**STATED EXERCISE**
Swap "green" for "red" in the entries below and reproduce them otherwise unchanged.

......

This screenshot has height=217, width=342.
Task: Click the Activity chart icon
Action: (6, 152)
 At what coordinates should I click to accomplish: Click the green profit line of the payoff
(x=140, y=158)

......

**TASK ANSWER**
This screenshot has height=217, width=342.
Task: Click the Activity chart icon
Action: (6, 152)
 At what coordinates should I click to accomplish: Click the red profit line of the payoff
(x=140, y=158)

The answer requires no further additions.